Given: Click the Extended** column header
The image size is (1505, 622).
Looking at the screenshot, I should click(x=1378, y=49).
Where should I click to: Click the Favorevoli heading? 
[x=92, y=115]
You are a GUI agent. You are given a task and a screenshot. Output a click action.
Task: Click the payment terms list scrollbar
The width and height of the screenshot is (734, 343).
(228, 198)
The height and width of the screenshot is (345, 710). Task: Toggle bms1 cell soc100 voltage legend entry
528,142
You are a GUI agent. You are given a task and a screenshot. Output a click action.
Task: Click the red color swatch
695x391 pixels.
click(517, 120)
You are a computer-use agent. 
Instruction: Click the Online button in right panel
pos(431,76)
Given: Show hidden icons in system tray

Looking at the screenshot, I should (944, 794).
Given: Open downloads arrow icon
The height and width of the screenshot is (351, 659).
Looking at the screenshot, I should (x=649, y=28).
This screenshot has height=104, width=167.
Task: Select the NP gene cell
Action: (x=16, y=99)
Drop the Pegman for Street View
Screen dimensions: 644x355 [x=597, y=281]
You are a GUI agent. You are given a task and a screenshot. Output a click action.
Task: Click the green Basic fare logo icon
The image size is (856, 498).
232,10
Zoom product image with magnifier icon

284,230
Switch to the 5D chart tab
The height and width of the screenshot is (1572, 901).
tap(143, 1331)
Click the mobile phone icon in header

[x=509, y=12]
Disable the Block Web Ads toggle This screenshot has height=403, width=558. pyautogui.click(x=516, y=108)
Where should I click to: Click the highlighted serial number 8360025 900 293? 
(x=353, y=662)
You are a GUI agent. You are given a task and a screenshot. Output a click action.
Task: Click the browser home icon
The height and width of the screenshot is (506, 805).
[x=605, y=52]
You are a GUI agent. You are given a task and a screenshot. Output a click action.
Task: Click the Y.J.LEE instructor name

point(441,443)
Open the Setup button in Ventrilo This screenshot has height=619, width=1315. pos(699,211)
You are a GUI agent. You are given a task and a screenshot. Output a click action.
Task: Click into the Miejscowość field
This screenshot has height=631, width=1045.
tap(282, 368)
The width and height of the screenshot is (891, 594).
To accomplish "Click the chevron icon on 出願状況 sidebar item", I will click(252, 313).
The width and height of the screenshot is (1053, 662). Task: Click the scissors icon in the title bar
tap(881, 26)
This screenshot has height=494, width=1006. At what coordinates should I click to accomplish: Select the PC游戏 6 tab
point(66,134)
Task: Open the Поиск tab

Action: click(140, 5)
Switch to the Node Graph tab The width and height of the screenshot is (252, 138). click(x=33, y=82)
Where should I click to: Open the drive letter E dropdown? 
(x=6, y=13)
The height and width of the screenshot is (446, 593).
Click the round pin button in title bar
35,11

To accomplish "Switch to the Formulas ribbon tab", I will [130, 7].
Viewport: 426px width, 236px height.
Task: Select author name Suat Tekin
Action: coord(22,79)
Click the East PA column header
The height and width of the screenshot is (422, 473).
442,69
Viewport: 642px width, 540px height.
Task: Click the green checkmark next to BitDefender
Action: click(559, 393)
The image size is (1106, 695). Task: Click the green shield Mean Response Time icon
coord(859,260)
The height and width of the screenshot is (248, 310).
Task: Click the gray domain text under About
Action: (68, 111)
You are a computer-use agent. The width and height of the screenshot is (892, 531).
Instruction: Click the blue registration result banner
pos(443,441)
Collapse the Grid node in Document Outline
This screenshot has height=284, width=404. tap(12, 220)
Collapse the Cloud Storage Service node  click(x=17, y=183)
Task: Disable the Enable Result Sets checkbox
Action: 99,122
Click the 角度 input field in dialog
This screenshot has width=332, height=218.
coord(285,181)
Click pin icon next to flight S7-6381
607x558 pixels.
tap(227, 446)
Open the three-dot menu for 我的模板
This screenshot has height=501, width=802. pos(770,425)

=====

**What you should do**
Every line above that holds the word "column" is to be found and copied.

**Solution**
Given: Click the Extended** column header
Click the East PA column header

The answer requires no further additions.